Saturday, May 3, 2014

Recent improvements in US trade deficit are unlikely to last

We've received a number of questions on the trajectory of US trade balance going forward. It seems that since 2011, US trade deficit has stabilized and has been gradually improving.

The projections going forward however are all over the place, with some, such as the one from the OECD (see chart) predicting a deteriorating trade balance going forward. Why?

The key factor in the recent improvements has been the reduction in US net energy imports - now at the lowest level in some 20 years. However, while the gap between energy production and consumption is expected to narrow some more, the US is not expected to become a net exporter of energy.

If these projections from the EIA are correct, the impact of lower net energy imports on US trade deficit will diminish over the next few years (the gap between consumption and production in the chart above is expected to stabilize.) That leaves us with the non-energy component of the trade balance, where the recent trend - and more importantly the projection - is not looking great.

Source: Merrill Lynch

While the recent improvements in US trade deficit are a positive, they are largely driven by lower net energy imports.

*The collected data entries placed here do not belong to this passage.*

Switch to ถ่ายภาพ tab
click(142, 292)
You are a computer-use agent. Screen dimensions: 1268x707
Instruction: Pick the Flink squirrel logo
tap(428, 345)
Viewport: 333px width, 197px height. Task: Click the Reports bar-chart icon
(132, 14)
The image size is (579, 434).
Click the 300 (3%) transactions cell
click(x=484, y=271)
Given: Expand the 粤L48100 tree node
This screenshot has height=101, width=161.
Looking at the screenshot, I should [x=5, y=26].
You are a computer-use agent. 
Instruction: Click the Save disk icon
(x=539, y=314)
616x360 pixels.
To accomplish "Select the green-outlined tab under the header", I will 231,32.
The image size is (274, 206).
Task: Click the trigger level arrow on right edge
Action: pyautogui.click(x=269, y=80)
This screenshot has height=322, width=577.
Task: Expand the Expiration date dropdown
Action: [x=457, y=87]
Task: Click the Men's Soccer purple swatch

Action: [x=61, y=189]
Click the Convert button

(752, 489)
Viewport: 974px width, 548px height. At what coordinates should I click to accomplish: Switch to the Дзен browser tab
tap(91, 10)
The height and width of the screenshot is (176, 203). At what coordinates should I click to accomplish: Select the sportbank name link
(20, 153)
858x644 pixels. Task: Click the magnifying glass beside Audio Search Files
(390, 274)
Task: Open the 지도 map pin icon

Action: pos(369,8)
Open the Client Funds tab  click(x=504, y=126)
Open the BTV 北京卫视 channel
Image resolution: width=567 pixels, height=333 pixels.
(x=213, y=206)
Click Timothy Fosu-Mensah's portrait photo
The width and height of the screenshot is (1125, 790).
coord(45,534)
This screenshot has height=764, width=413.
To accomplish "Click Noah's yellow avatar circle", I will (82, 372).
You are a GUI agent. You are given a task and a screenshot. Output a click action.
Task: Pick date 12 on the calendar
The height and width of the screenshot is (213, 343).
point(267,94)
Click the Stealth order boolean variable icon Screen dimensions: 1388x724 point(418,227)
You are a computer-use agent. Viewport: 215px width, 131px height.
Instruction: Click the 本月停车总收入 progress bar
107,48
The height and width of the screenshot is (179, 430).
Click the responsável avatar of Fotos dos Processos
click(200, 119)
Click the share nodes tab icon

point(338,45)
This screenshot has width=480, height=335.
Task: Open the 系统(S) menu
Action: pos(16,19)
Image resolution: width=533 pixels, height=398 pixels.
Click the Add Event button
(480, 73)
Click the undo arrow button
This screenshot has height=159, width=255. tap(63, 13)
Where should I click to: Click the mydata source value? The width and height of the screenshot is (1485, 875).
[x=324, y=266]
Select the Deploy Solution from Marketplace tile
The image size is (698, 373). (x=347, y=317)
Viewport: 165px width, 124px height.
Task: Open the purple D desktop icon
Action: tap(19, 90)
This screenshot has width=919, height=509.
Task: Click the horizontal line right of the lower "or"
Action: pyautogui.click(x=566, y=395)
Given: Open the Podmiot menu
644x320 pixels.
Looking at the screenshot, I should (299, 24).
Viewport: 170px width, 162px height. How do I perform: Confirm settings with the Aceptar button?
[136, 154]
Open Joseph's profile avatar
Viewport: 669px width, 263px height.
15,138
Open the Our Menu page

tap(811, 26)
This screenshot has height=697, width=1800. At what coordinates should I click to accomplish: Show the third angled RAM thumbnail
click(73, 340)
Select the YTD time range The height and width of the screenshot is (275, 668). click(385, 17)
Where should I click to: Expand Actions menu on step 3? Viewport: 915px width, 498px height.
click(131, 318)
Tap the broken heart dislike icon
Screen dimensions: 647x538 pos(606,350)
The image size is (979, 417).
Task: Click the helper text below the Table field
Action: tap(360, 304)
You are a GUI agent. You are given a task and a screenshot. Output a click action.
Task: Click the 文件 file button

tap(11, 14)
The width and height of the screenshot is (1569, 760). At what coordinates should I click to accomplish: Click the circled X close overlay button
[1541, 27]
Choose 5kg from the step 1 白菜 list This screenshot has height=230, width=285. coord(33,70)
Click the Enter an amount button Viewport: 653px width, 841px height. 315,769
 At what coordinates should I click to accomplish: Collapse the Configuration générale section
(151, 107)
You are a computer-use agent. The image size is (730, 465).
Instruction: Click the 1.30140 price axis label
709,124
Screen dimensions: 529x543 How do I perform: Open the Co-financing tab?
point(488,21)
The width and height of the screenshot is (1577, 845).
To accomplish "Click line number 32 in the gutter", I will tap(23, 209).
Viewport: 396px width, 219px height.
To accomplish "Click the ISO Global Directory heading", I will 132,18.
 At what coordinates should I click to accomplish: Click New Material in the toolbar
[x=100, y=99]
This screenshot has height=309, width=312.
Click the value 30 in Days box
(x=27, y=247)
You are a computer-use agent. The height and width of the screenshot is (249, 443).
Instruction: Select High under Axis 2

As the economy improves, growth in imports due to stronger demand will become the dominant trend, resulting in a downturn in the overall trade balance. This will be exacerbated by the aging population in the US, a shift that is likely to put downward pressure on savings rate relative to consumption, worsening the deficit (Savings - Investment = Exports - Imports). Here is a good overview of the situation from Merrill Lynch:
The pace of decline [in US current account balance] largely mirrors pre-crisis trends, and is motivated by the pickup in growth that strengthens non-petroleum goods import demand. While growth in US trading partners should help to boost exports over the period, stronger domestic import growth is set to dominate.
Recent improvements in the current account balance have been encouraging, but in order to be sustainable, trade in non-petroleum goods (a whopping 120% of the overall current account balance in 2013) will need to mirror trade dynamics elsewhere. Given our model results and recent weakness in the sector, we view that as a tall order. Looking further out, an aging population drawing down on pension funds and private nest eggs means further downward pressure on savings relative to consumption. That suggests the current account may struggle to hold on to any gains.